▶ Selected excerpt
-*-

(385i) Converting Waste Plastics into Hydrocarbon Products: Exploring the Economic Potential of Hydrocracking Process

Currently, the primary method of plastic waste disposal in the USA is landfilling, followed by 9% of plastic incinerated and only 5% recycled [5]. Addressing the challenge of plastic waste management necessitates the development of large-scale recycling technologies. Mechanical recycling involves reprocessing plastic to manufacture new products. However, the properties of plastic degrade in each recycling cycle On the other hand, chemical recycling emerges as a promising alternative that adds value to plastic waste by converting them into a spectrum of chemical compounds, monomers and fuels [6].

Different chemical recycling processes have been studied such as pyrolysis, hydrothermal liquefaction (HTL), solvolysis, hydrogenolysis, hydrocracking and others [7]. Among these, hydrocracking stands out as a well-established process in the refinery industry that has recently gained attention for its efficacy in decomposing plastics, particularly for polyolefins [8], [9], [10]. In hydrocracking, heavy molecules are transformed into lighter molecules through carbon-carbon cleavage, similar to pyrolysis, but under the presence of hydrogen. Noteworthy advantages of hydrocracking include low operation temperatures, high production of alkanes over olefins, and low coke formation. Moreover, hydrocracking yields high-quality liquid oil without the need of several separation steps [11].

-*-

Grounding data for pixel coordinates
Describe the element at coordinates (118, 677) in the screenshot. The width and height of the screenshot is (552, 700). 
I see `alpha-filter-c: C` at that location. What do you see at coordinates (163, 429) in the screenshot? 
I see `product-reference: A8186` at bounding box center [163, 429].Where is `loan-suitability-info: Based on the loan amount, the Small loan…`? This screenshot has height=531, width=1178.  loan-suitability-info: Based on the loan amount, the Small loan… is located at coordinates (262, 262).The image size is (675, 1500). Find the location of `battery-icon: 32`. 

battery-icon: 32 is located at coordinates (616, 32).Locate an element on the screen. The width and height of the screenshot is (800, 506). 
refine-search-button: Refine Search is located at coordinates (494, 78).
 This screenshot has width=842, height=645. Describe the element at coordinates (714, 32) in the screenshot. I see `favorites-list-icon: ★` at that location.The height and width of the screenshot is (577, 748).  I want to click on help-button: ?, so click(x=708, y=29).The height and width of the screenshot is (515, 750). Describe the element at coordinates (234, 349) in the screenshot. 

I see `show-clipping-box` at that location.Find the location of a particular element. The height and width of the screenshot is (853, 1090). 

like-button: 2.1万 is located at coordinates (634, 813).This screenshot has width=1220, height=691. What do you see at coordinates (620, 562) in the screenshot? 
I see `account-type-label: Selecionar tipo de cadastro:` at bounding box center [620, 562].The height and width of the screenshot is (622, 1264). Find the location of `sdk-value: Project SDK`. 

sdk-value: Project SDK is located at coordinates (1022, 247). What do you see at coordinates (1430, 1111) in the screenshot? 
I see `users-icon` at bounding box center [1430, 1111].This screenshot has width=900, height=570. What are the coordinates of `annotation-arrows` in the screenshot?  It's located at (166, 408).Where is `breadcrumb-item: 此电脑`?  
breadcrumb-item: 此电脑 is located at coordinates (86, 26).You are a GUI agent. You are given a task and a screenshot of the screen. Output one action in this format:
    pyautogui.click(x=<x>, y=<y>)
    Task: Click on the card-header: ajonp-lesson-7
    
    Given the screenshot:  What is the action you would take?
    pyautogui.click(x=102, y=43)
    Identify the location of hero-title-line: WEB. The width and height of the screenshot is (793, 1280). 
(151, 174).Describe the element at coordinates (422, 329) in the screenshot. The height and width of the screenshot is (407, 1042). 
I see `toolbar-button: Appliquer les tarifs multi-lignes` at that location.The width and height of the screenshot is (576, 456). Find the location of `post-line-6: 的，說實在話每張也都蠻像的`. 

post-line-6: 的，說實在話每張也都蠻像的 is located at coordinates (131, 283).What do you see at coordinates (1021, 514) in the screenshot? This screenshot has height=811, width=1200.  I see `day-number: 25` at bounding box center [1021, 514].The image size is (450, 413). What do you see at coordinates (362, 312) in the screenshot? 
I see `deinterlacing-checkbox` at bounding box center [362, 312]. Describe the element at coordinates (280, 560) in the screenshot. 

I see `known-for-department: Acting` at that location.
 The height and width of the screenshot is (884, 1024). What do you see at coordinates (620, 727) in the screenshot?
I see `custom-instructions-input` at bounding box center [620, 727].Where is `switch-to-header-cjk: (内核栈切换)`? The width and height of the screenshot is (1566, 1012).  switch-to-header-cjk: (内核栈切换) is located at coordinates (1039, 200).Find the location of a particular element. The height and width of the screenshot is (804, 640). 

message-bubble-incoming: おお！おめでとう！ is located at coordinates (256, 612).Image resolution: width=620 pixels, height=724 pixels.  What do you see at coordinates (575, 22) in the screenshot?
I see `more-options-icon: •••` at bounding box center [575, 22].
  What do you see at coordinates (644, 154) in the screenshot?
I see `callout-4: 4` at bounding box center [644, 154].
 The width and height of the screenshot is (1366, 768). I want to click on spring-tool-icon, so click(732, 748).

-*-

▶ Required work
(1) In the text on hydrocracking waste plastics, what share of plastic waste in the USA is recycled?
(2) Pick up the text on turning waste plastics into hydrocarbon products by hydrocracking right after its last sentence, and write the next paragraph.
These records were taken from a separate source, not from the text on hydrocracking waste plastics.

▶ Outputs for the tasks
(1) Only 5%.

(2)
The development and adoption of chemical recycling technologies underscore the critical necessity for economic analysis to guarantee their long-term viability at an industrial scale. However, compared to other chemical recycling technologies, only a limited number of studies have reported the techno-economic analysis (TEA) for the hydrocracking of plastic waste [12], [13]. TEA typically employs discounted cash flow analysis to determine metrics such as minimum selling price (MSP) of the desired product, net present value (NPV), internal rate of return (IRR) among others. These indicators serve to evaluate and compare the economic feasibility of the technology. Consequently, we propose to conduct a comprehensive techno economic analysis for the hydrocracking of plastic waste at its early stages, accounting for different scenarios. Specifically, we aim to assess the impact of the catalyst performance (e.g., yield, conversion) and feedstock pricing on the economic viability of hydrocracking. Our goal is to deliver a robust analysis delineating the conditions wherein the chemical recycling process maintains feasibility. This will pave the way for future research efforts to converge effectively, fostering the creation of viable technology.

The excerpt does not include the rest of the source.